Sophie Toupin et Stéphane Couture, tiré de la revue Possibles, Résistances numériques, 21 juin 102021 et reproduit dans Le Devoir le 9 novembre 2021
En septembre dernier, la nouvelle loi restrictive du Texas sur l’avortement a provoqué son lot de résistances, dont certaines d’un nouveau genre. Outrée par la loi, une militante féministe américaine blanche a créé une vidéo sur TikTok en suggérant d’inonder de spams la plateforme de signalement mise en place par cet État du sud des États-Unis pour la mettre temporairement en échec. Pour soutenir cet appel à l’action, un jeune militant noir américain a de son côté développé un bot, soit un petit script informatique, pour automatiser et amplifier la lutte féministe pour la justice reproductive.
Bien que les pratiques de résistances numériques se soient multipliées dans les dernières années, le terme, lui, n’est pas nouveau. Le concept émerge à l’aube du XXIe siècle dans la foulée des mouvements de solidarité avec les zapatistes et du mouvement altermondialiste. On doit cette notion aux chercheurs et artistes du collectif Critical Arts Ensemble, qui tentaient d’expliquer la mobilisation des technologies numériques naissantes afin de perturber les institutions gouvernementales, militaires ou corporatives en place. Le terme de résistance numérique a depuis été mobilisé pour désigner des pratiques visant à solidariser les journalistes à la pige, à soutenir la lutte palestinienne, les #BlackLivesMatter, les luttes autochtones telles que #LandBack ou celle pour la démocratie au Zimbabwe.
Ces activités de contestation ont souvent été associées à la culture des hackers et en opposition aux technologies dominantes, marchandes et de surveillance telles que les Google, Amazon, Facebook, Apple et Microsoft (GAFAM).

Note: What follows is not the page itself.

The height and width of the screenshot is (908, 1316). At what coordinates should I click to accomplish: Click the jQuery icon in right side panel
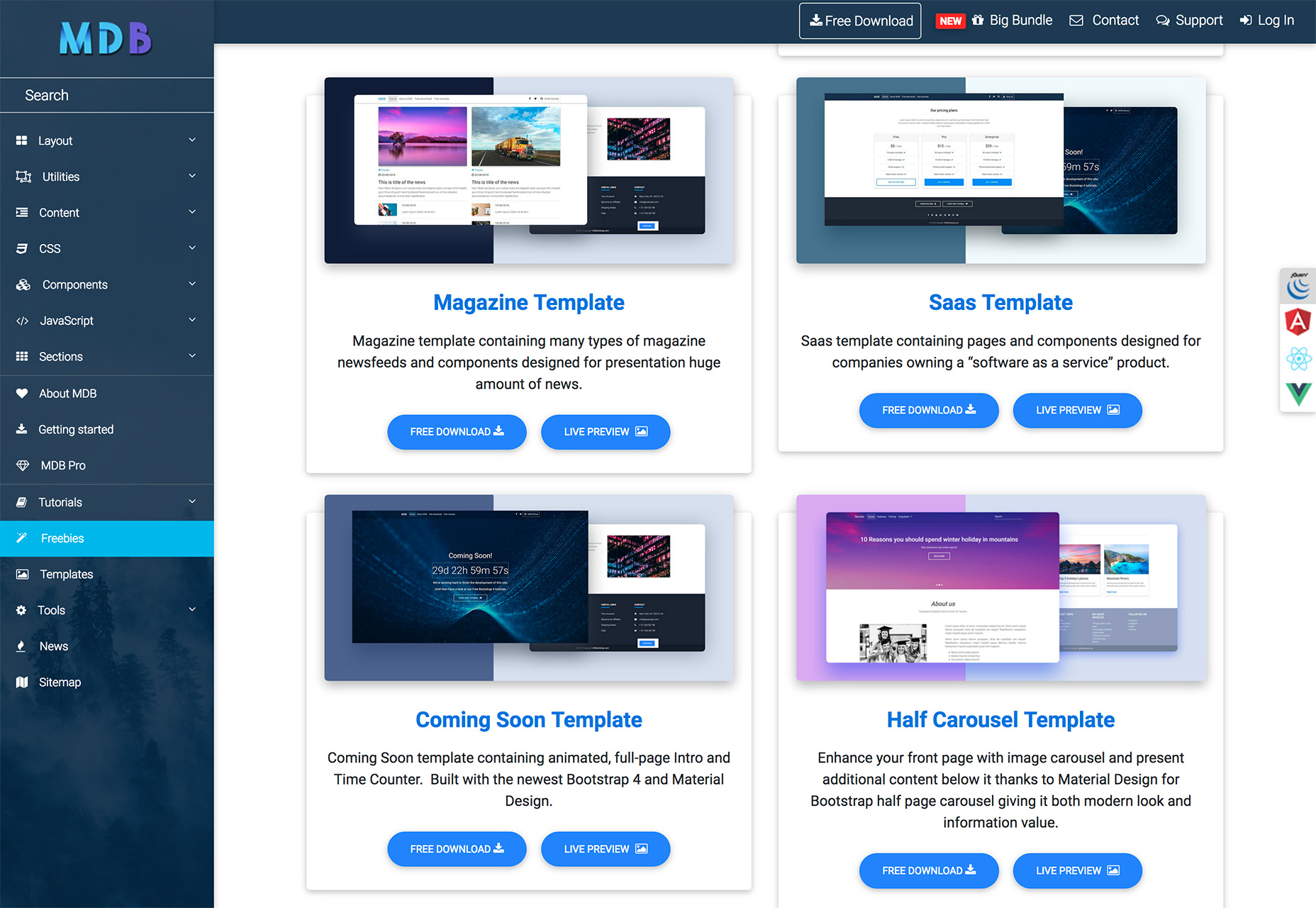(x=1298, y=286)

Mais un rapide retour à l’histoire nous montre qu’elles ne sont pas uniquement un phénomène contemporain. Elles s’inscrivent à la suite des combats engagés dans les sociétés préindustrielles et industrielles.Prenons ces femmes et ces hommes marrons qui, en Haïti, en Jamaïque ou ailleurs, détruisaient des machines dans les plantations, en plus de créer des communautés autonomes loin du système esclavagiste. Pensons également aux luddites, qui, durant la révolution industrielle britannique, s’opposèrent au remplacement des travailleurs par les machines en les brisant ou en les sabotant.
Caractéristiques des pratiques
Dans ce nouveau numéro de la revue Possibles, nous avons voulu définir la résistance numérique autour de cinq grandes caractéristiques :
L’aspect collectif. La résistance numérique est à la base une action collective. La résistance s’articule autour de mouvements de solidarité axés sur des causes particulières plutôt qu’une posture qui relève de l’individuel.

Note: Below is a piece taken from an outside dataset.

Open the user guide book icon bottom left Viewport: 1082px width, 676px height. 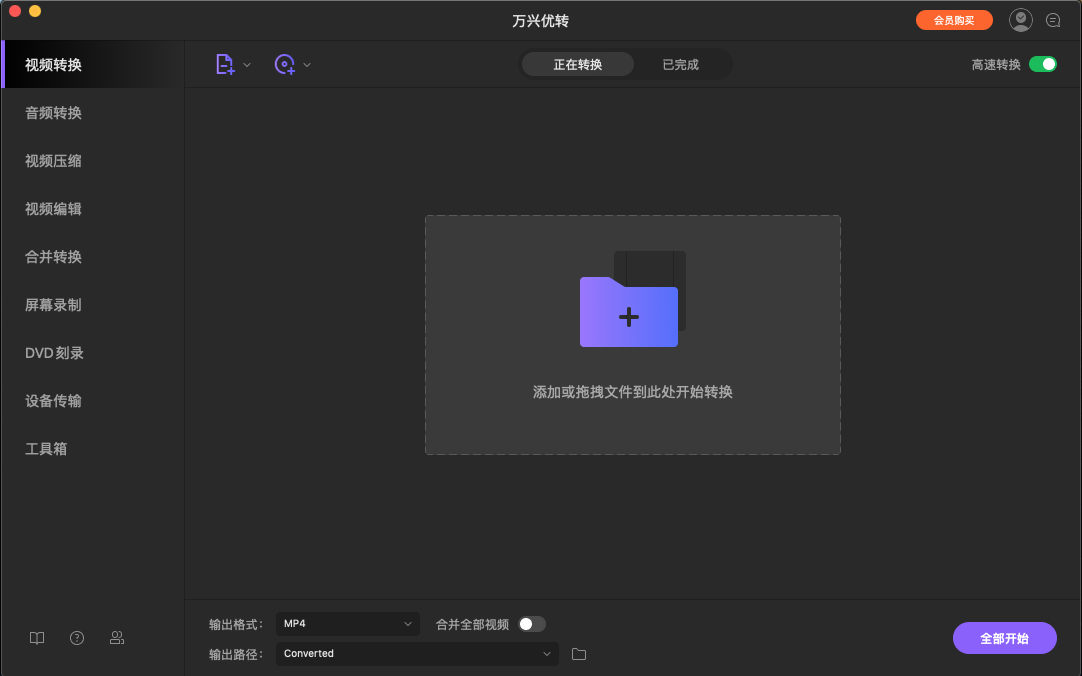point(36,637)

Outil ou objet de résistance. Pour comprendre la résistance numérique, une distinction s’impose, soit celle de résister par le numérique ou pour le numérique. Il existe donc à la fois des luttes par la technologie et des résistances pour des technologies différentes.

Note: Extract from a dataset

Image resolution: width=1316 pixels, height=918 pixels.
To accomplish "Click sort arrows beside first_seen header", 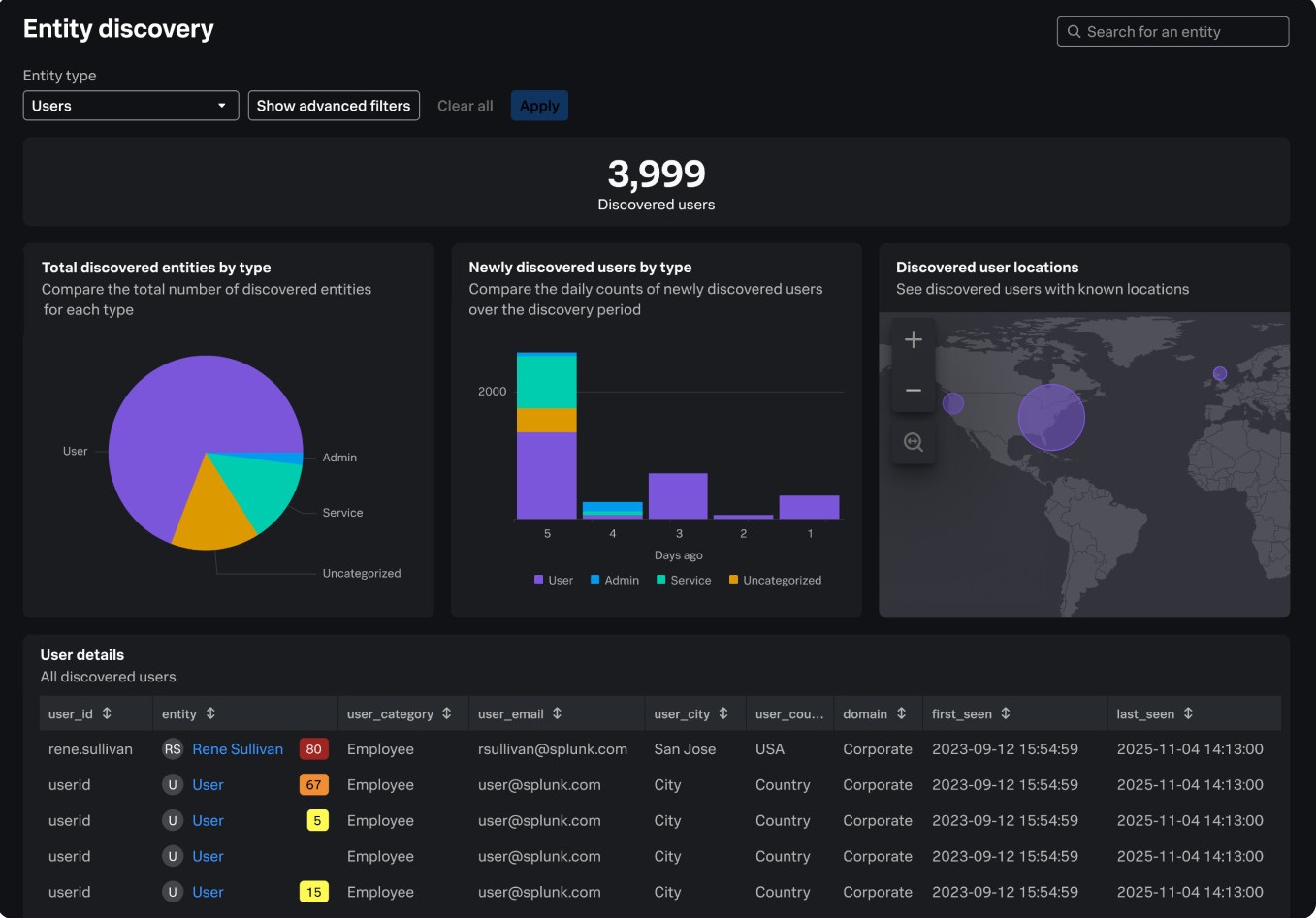I will 1006,713.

Stratégie ou tactique. Une autre distinction à opérer, bien qu’avec nuance, est celle entre la dimension stratégique et tactique de la résistance numérique. La stratégie renvoie à une action qui peut se faire à partir d’un lieu propre, se situant à l’extérieur de l’environnement de pouvoir de l’adversaire. La tactique, elle, renvoie plutôt à des gestes qui ne peuvent se faire qu’au sein de l’environnement de pouvoir de l’adversaire.
Le discursif et la pratique. Certaines formes de résistance numérique sont plus discursives telles que la rédaction de manifestes qui pensent par exemple les infrastructures, les données et l’intelligence artificielle féministes et décoloniales. D’autres formes de résistance sont, elles, beaucoup plus pratiques, comme le développement de logiciels libres. Et bien évidemment, certaines initiatives se situent à mi-chemin, car bien qu’ancrées dans la pratique, elles contribuent largement à frapper l’imaginaire et à ouvrir des possibles.
L’aspect d’autonomie ou de « souveraineté ». L’autonomie ressort souvent comme une dimension importante de la résistance numérique. Elle peut s’exprimer à travers le développement d’infrastructures dites non commerciales ou le développement local frugal plutôt que par un transfert de technologie du Nord au Sud. Le terme de « souveraineté technologique » est d’ailleurs mobilisé depuis quelques années par des États, mais aussi par des mouvements sociaux et des groupes autochtones, pour marquer une résistance numérique contre les grandes entreprises du numérique.
Afin d’allier conscientisation et incitation aux résistances numériques, nous avons créé le Laboratoire sur les droits en ligne et les technologies alternatives (labdelta.ca). L’initiative, qui relève d’un partenariat entre l’Université de Montréal et l’ONG Alternatives, vise à jeter les bases d’un espace de recherche et d’expérimentation en lien avec les droits et les résistances numériques.